[NOTES] CS 6515: Intro to Graduate Algorithms Recap

06 Dec, 2024

Update: Finally got an A in CS-6515.

You'll know soon enough what this class is about. I'll instead tell y'all what it's like to take this class:

It's referred to as the "final-boss" of the MS CS degree at GaTech.
To graduate, you need a minimum grade of B.
A lot of students attempt this class twice (or more) to get a B.
This class often leads to severe burnout and also many students change their specialization to completely avoid this class.
This was the grade distribution in the summer (45.8% class basically either failed or dropped the class):

I have started writing this post on 5th December, 2024; five days before the CS-6515 final exam.

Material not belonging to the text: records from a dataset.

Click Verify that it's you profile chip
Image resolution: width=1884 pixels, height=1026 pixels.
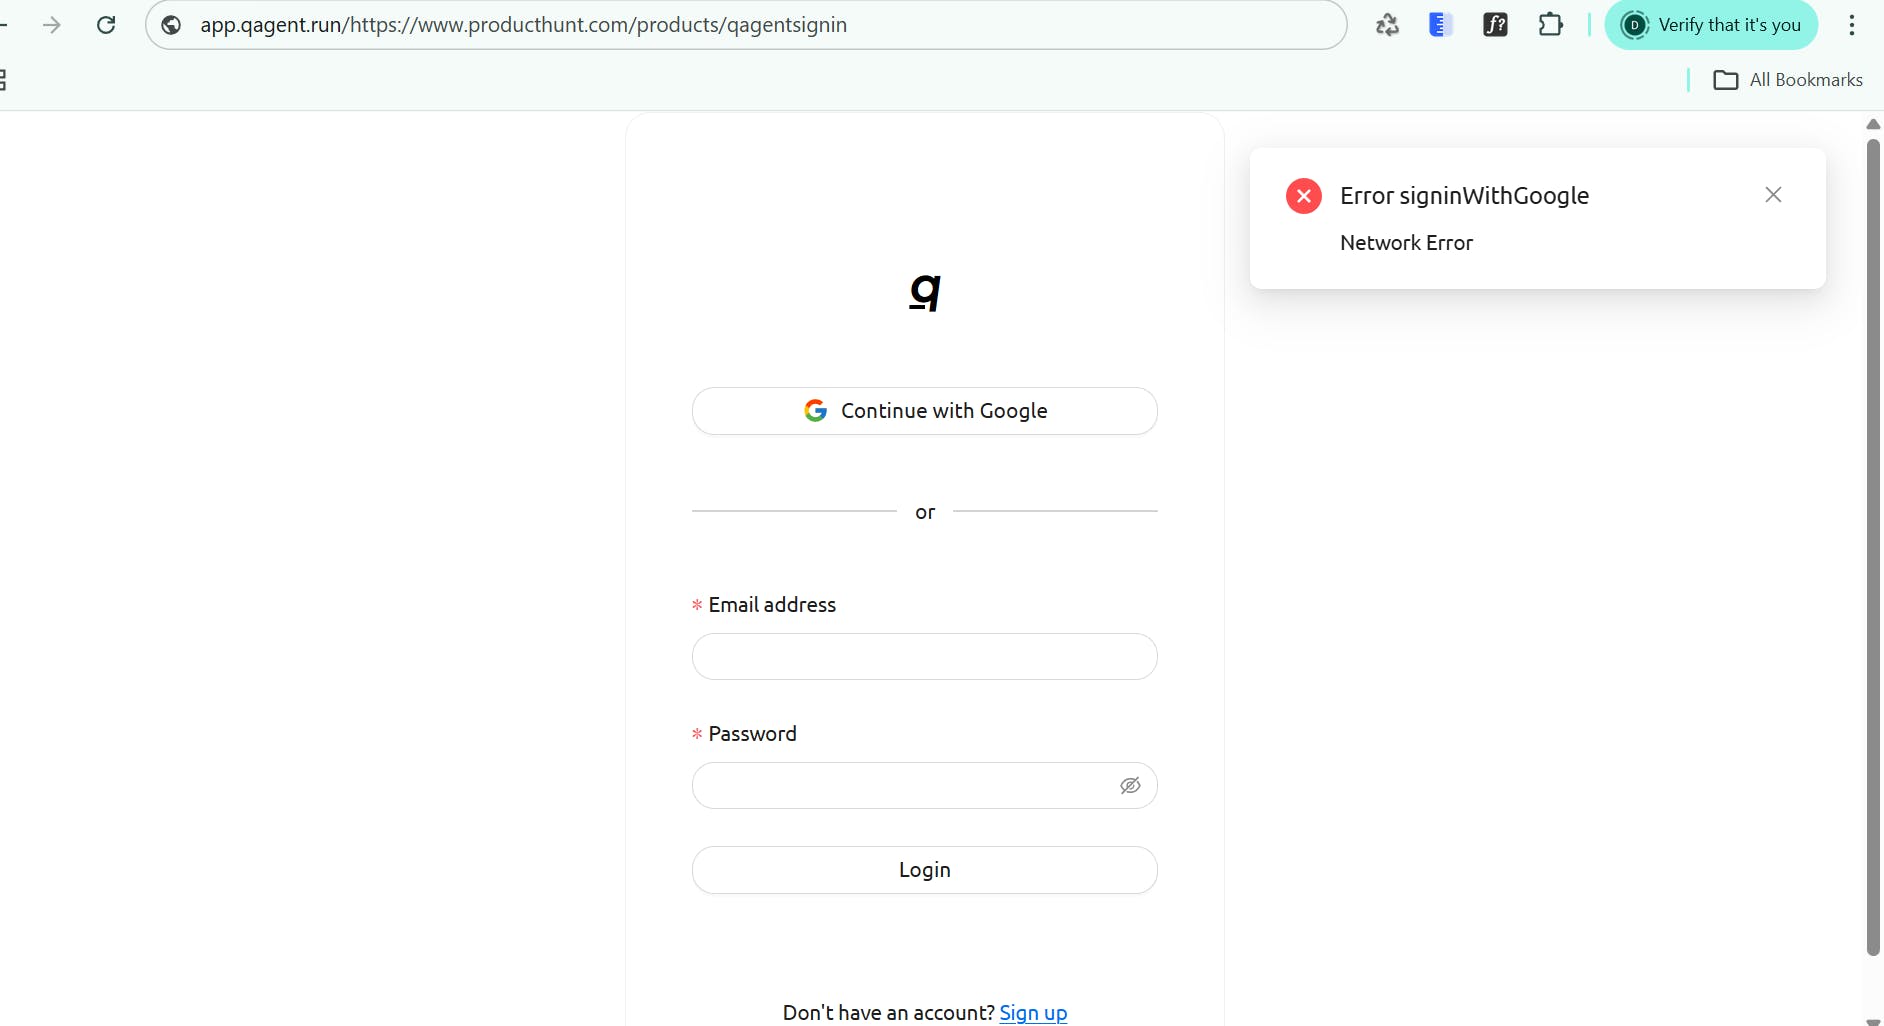coord(1711,25)
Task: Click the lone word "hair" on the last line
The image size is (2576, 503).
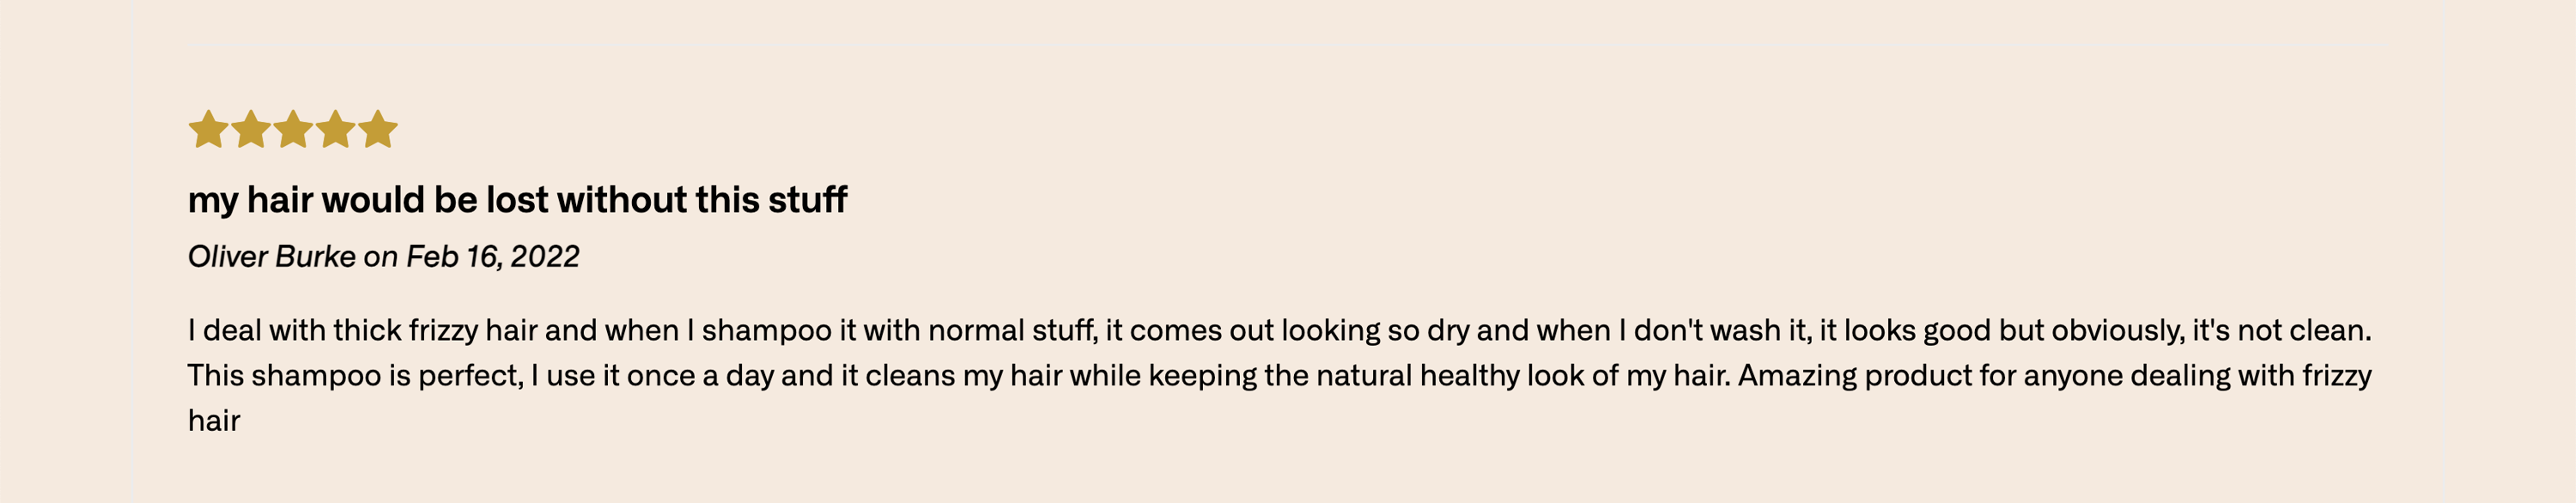Action: (214, 421)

Here are some reasons why I shouldn't be taking this exam:

I already have a B in this class so effectively the final is optional.
I start a new job soon after this exam. I could instead spend the time relaxing and doing fun things.
No one will care about my final grade.
Several of my classmates and TAs have advised against taking this exam because I need 85+ in the final exam to get an A. This is an especially hard target because the final exam covers the entire syllabus and hence, is significantly harder.
I'm running on fumes after a year of studying. It's mentally arduous and I don't think I can study even for a minute now.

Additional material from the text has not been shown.